BEGIN Extracted entries

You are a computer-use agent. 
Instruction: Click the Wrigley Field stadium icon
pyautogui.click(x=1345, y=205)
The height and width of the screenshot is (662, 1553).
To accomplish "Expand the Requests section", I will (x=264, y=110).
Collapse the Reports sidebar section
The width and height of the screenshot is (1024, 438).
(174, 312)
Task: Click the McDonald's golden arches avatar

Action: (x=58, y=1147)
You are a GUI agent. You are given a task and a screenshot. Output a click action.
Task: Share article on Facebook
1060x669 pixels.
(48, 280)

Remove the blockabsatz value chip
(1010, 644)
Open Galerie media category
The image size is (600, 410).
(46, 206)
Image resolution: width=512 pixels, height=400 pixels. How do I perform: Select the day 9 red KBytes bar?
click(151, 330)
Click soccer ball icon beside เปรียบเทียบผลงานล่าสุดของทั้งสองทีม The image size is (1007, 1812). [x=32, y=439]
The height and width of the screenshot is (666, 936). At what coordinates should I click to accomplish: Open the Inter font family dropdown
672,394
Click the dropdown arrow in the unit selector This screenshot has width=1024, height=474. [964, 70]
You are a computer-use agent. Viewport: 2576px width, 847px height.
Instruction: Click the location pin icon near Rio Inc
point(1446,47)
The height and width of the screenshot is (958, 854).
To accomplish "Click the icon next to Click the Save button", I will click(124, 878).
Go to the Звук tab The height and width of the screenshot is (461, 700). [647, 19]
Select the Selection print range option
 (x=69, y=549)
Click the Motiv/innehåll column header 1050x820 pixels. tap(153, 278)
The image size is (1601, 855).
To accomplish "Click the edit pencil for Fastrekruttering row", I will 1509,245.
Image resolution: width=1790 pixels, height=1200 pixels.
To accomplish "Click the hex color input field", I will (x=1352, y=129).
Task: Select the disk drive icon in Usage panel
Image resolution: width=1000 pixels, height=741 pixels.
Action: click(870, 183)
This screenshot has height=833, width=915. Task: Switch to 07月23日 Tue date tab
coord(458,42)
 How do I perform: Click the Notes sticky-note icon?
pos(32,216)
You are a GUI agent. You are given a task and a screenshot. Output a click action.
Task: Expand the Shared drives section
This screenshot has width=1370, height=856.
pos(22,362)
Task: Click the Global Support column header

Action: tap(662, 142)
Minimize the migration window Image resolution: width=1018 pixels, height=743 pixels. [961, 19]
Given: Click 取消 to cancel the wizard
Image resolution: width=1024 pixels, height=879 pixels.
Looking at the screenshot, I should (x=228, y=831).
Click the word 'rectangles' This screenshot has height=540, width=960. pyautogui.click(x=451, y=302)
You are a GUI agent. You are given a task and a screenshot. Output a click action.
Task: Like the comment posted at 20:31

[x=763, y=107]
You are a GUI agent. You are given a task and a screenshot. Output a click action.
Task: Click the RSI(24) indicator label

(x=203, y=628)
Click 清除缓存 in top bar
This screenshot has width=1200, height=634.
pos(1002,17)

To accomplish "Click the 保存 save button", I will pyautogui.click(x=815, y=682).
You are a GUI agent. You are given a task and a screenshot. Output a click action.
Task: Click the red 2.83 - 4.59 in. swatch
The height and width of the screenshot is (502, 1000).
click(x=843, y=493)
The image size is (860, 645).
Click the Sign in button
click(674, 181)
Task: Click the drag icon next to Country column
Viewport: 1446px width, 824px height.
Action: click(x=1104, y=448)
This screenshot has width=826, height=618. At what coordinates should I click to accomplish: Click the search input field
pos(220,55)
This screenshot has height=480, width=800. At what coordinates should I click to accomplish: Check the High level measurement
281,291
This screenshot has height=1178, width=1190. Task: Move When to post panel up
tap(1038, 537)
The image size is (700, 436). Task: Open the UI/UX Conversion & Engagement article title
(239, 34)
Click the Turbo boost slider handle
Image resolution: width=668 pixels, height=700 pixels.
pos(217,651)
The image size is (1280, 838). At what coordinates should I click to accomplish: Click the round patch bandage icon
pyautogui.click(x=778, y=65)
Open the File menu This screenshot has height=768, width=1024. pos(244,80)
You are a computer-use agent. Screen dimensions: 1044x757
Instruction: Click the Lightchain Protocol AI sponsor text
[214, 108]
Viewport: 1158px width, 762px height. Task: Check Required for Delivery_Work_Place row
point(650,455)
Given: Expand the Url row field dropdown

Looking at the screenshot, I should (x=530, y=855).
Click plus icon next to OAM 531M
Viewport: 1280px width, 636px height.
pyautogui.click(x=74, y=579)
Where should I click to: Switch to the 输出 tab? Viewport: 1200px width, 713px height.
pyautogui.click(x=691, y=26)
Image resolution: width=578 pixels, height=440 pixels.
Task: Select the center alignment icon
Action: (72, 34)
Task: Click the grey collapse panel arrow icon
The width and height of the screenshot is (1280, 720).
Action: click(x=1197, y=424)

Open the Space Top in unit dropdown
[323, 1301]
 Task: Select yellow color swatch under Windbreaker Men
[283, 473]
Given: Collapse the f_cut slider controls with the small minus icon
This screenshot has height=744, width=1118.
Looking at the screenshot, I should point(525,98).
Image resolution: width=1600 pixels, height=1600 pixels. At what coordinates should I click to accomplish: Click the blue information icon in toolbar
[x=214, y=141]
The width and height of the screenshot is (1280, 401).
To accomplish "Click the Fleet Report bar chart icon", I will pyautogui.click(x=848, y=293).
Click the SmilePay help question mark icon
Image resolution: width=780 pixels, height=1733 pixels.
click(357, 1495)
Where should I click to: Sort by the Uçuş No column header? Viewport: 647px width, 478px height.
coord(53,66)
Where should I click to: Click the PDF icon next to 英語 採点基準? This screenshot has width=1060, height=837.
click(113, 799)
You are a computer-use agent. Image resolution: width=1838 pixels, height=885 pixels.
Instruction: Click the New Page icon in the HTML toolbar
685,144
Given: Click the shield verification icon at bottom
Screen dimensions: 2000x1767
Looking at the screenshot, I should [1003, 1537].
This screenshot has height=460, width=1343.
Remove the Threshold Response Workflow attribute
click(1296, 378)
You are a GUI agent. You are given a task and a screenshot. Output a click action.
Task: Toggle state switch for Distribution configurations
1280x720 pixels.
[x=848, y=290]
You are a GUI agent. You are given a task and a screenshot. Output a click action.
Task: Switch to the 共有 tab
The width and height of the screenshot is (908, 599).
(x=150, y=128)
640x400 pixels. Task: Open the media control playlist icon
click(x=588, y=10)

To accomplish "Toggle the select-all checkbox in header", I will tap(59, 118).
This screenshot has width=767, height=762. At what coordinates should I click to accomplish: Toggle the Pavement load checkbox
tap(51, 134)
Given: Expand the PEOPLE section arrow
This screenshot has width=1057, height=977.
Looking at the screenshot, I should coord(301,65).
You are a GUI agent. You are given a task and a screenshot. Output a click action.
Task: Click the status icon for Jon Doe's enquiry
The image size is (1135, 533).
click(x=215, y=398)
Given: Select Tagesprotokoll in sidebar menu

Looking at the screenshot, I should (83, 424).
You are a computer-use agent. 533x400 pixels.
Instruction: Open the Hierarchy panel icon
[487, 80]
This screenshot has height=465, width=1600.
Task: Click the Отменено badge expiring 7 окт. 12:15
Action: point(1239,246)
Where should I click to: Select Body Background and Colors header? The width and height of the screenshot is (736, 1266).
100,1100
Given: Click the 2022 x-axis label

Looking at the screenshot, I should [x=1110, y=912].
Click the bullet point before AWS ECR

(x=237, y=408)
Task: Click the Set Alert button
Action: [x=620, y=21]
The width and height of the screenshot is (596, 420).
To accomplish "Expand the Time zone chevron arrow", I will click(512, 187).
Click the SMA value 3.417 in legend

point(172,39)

END Extracted entries

> [What is needed] Out of the records above, pull the lines that include the word "slider".

> [Written answer]
Click the Turbo boost slider handle
Given: Collapse the f_cut slider controls with the small minus icon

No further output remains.